How Google Cracked House Number Identification in Street View

How Google Cracked House Number Identification in Street View: Google Street View has become an essential part of the online mapping experience. It allows users to drop down to street level to see the local area in photographic detail.

But it’s also a useful resource for Google as well. The company uses the images to read house numbers and match them to their geolocation. This physically locates the position of each building in its database.

That’s particularly useful in places where street numbers are otherwise unavailable or places such as Japan and South Korea where streets are rarely numbered in chronological order but in other ways such as the order in which they were constructed, a system that makes many buildings impossibly hard to find, even for locals.

But the task of spotting and identifying these numbers is hugely time-consuming. Google’s street view cameras have recorded hundreds of millions of panoramic images that together containing tens of millions of house numbers. The task of searching these images manually to spot and identify the numbers is not one anybody could approach with relish.

So, naturally, Google has solved the problem by automating it. And today, Ian Goodfellow and pals at the company, reveal how they’ve done it. Their method turns out to rely on a neural network that contains 11 levels of neurons that they have trained to spot numbers in images.

To start off with, Goodfellow and co place some limits on the task at hand to keep it as simple as possible. For example, they assume that the building number has already been spotted and the image cropped so that the number is at least one third the width of the resulting frame. They also assume that the number is no more than 5 digits long, a reasonable assumption in most parts of the world.
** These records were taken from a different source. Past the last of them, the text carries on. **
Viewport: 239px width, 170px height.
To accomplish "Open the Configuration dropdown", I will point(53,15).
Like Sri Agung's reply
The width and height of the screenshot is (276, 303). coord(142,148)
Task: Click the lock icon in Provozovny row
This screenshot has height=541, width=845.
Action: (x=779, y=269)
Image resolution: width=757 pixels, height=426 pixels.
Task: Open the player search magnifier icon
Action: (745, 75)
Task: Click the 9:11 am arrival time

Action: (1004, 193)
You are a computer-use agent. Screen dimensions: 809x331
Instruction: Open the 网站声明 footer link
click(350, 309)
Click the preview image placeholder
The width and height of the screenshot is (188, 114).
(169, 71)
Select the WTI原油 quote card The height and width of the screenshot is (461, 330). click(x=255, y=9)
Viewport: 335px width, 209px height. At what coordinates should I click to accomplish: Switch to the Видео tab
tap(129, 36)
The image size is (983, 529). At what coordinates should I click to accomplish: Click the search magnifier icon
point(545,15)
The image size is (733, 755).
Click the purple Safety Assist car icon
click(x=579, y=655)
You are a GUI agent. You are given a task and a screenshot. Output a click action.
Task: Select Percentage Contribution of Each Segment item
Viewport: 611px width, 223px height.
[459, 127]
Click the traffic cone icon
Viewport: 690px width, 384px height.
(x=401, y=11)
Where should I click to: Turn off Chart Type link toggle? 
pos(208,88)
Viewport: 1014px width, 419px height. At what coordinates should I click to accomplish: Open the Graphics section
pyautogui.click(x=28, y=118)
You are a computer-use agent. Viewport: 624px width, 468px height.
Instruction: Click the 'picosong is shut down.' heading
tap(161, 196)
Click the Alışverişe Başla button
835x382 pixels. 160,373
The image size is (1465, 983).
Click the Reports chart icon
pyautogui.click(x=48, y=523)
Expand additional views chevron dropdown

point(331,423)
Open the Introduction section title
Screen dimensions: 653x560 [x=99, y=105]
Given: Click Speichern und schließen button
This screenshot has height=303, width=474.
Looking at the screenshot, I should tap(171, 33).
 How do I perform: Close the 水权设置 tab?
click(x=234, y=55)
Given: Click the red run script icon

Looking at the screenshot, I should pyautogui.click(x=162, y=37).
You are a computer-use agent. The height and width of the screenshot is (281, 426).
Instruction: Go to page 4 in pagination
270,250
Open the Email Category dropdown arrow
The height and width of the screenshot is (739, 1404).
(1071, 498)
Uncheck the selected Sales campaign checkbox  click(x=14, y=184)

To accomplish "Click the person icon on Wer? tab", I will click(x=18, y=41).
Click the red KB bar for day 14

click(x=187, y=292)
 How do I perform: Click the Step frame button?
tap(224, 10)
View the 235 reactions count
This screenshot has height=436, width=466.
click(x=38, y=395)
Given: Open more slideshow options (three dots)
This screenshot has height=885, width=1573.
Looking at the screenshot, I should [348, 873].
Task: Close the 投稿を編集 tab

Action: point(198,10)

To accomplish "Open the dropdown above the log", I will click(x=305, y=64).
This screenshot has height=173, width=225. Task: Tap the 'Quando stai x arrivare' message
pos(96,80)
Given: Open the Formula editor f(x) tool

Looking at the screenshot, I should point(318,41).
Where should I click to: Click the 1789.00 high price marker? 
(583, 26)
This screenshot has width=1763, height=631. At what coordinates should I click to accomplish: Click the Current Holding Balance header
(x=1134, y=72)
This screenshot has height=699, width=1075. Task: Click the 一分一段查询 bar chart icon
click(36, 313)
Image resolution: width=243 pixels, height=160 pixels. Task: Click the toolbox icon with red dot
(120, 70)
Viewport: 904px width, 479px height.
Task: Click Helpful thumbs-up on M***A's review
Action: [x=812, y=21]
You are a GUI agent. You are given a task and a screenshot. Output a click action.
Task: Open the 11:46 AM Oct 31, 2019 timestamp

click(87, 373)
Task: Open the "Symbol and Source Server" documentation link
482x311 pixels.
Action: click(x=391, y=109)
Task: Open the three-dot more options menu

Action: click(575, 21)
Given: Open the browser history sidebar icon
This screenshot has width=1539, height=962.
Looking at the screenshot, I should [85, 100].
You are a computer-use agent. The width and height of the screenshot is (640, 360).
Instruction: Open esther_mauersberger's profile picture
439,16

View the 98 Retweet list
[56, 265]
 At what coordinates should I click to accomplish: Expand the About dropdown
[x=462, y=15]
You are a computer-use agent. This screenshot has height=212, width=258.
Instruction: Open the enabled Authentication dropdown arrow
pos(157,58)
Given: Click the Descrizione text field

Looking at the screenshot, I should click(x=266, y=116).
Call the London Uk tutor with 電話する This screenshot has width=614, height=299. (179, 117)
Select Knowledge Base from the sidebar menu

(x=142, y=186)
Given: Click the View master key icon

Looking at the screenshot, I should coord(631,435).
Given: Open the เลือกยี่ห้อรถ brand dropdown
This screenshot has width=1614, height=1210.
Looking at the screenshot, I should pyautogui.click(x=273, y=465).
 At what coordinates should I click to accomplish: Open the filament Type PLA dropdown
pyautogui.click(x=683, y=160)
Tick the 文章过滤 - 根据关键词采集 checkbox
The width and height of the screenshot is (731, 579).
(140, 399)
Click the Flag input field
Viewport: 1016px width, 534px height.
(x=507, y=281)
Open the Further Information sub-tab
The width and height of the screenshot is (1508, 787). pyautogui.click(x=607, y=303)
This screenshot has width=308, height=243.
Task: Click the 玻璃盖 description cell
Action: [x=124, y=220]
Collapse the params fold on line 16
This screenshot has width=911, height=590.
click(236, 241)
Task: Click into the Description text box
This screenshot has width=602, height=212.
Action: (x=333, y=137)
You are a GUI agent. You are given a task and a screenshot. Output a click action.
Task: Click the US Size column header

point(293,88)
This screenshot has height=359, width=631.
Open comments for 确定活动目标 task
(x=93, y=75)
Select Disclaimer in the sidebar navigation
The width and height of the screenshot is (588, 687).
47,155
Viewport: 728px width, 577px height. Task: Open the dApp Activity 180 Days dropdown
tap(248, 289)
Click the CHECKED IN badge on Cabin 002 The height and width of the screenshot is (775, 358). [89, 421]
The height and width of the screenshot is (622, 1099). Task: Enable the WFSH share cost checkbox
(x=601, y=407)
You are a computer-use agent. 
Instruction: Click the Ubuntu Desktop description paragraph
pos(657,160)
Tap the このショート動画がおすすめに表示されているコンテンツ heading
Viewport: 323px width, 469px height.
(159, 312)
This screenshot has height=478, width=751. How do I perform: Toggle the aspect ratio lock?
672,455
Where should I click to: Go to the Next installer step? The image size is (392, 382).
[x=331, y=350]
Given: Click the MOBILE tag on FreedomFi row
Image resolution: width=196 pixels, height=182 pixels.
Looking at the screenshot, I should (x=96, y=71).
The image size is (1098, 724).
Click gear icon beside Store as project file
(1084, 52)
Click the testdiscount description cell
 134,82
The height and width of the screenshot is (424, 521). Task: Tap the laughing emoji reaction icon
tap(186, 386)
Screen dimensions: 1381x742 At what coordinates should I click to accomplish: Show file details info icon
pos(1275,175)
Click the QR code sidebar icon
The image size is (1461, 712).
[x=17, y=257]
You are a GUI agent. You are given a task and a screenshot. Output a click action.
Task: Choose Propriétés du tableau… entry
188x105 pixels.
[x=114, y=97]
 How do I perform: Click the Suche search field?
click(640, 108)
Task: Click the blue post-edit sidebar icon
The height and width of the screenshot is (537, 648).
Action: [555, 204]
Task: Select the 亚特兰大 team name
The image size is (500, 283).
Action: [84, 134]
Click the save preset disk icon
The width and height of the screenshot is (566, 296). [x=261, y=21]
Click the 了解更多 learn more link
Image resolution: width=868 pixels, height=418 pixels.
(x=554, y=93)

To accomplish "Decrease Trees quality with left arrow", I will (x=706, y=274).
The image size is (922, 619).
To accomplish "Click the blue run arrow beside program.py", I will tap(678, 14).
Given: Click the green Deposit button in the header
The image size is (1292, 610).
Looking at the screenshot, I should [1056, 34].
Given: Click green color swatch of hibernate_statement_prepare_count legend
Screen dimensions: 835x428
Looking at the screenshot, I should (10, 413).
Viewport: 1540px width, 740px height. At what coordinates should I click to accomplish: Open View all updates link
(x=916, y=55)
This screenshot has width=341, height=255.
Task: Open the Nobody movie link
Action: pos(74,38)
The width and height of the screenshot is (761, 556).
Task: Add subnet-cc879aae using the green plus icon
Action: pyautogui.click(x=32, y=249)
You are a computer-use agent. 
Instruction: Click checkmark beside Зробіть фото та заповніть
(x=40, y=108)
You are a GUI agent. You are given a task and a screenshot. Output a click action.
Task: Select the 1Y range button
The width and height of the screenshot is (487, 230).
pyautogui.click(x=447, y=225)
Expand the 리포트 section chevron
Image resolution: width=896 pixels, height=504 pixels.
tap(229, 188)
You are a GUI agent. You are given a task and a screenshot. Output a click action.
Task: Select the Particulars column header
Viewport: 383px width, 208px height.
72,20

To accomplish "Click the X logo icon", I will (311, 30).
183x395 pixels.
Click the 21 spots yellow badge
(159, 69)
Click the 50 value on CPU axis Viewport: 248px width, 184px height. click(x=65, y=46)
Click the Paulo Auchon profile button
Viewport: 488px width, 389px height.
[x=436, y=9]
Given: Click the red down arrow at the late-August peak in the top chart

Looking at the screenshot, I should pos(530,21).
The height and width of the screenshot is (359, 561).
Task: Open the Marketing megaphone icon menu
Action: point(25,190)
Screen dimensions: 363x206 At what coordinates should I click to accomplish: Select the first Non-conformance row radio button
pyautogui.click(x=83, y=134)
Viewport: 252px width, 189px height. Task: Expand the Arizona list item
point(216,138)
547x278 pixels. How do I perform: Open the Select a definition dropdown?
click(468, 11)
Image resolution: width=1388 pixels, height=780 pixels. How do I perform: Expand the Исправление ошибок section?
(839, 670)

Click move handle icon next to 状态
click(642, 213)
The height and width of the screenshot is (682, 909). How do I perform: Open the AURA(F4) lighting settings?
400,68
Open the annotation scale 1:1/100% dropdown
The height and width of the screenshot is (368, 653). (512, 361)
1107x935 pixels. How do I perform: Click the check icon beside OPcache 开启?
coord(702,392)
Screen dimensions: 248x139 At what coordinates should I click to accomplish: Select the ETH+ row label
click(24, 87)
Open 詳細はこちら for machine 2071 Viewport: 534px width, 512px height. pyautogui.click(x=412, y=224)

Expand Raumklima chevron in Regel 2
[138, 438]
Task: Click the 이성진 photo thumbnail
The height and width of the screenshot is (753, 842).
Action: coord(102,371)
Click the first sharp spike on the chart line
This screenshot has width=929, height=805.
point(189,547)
But the team does not divide the number into single digits, as many other groups have done. Their approach is to localise the entire number within the cropped image and to identify it in one go—all with a single neural network.

They train this net using images drawn from a publicly available dataset of number images known as the Street View House Numbers data set. This contains some 200,000 numbers taken by Google’s street view cameras and made publicly available. The training takes about 6 days to complete, they say.